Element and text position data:
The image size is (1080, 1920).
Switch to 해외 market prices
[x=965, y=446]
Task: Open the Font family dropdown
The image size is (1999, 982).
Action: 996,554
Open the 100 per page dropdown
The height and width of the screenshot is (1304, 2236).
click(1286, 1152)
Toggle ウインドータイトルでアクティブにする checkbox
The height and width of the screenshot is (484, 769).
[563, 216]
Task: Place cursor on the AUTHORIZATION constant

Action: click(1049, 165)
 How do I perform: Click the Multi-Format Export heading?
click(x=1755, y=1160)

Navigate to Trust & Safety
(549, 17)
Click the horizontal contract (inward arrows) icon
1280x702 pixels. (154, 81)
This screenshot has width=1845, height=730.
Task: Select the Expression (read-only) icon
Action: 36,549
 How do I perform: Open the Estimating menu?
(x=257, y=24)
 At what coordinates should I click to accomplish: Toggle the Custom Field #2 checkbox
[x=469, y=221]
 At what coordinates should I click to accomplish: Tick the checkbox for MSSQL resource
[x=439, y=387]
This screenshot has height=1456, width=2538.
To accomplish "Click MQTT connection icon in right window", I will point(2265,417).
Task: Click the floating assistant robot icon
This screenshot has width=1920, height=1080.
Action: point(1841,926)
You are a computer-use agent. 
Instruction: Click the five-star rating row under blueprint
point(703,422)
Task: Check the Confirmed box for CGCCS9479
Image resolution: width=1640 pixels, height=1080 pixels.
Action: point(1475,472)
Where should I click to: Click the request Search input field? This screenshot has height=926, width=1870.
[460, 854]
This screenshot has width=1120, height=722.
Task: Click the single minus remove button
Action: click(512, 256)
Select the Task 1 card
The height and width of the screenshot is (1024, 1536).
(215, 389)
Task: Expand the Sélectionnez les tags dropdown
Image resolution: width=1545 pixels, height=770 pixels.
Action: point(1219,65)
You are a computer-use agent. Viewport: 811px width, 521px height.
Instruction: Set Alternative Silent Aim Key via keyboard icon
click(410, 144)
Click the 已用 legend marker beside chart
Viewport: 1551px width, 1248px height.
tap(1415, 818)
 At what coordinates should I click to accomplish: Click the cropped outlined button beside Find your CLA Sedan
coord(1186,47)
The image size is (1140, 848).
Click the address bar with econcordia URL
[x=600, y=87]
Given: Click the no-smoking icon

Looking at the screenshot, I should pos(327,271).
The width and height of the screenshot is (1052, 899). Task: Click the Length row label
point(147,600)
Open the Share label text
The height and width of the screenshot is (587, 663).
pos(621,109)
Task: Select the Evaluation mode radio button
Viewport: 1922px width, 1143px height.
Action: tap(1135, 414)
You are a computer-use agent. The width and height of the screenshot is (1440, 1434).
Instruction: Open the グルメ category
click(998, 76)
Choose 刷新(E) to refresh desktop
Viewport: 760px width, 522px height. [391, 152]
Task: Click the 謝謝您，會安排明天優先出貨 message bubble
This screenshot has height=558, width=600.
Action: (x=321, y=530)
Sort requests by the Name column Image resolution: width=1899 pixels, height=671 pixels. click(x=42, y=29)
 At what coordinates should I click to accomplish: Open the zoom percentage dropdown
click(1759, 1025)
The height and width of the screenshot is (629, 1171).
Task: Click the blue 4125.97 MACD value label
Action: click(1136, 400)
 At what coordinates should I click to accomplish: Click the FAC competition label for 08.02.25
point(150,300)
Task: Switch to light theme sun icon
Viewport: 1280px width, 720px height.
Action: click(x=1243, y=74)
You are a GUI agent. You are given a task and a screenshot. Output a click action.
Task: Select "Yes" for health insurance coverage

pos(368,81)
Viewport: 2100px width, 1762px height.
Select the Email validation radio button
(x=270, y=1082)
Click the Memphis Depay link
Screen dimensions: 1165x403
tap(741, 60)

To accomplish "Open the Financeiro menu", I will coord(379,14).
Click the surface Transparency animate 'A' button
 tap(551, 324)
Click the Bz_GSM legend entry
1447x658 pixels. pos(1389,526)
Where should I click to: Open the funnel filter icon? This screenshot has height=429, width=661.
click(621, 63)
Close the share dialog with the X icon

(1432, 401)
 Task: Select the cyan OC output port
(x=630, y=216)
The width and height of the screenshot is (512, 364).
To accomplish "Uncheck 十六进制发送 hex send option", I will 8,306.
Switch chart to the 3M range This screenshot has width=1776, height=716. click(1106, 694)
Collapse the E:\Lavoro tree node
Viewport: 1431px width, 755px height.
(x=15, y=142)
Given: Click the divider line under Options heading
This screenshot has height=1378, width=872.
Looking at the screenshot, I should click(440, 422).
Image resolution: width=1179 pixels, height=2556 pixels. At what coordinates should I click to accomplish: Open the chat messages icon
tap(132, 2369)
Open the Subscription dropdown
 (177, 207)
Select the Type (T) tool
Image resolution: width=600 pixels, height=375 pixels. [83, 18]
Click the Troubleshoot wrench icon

Stated task: Please quote the entries above, from the line with "Navigate to Trust & Safety" up to and including the line with "[x=439, y=387]".

Result of this task:
Navigate to Trust & Safety
(549, 17)
Click the horizontal contract (inward arrows) icon
1280x702 pixels. (154, 81)
This screenshot has width=1845, height=730.
Task: Select the Expression (read-only) icon
Action: 36,549
 How do I perform: Open the Estimating menu?
(x=257, y=24)
 At what coordinates should I click to accomplish: Toggle the Custom Field #2 checkbox
[x=469, y=221]
 At what coordinates should I click to accomplish: Tick the checkbox for MSSQL resource
[x=439, y=387]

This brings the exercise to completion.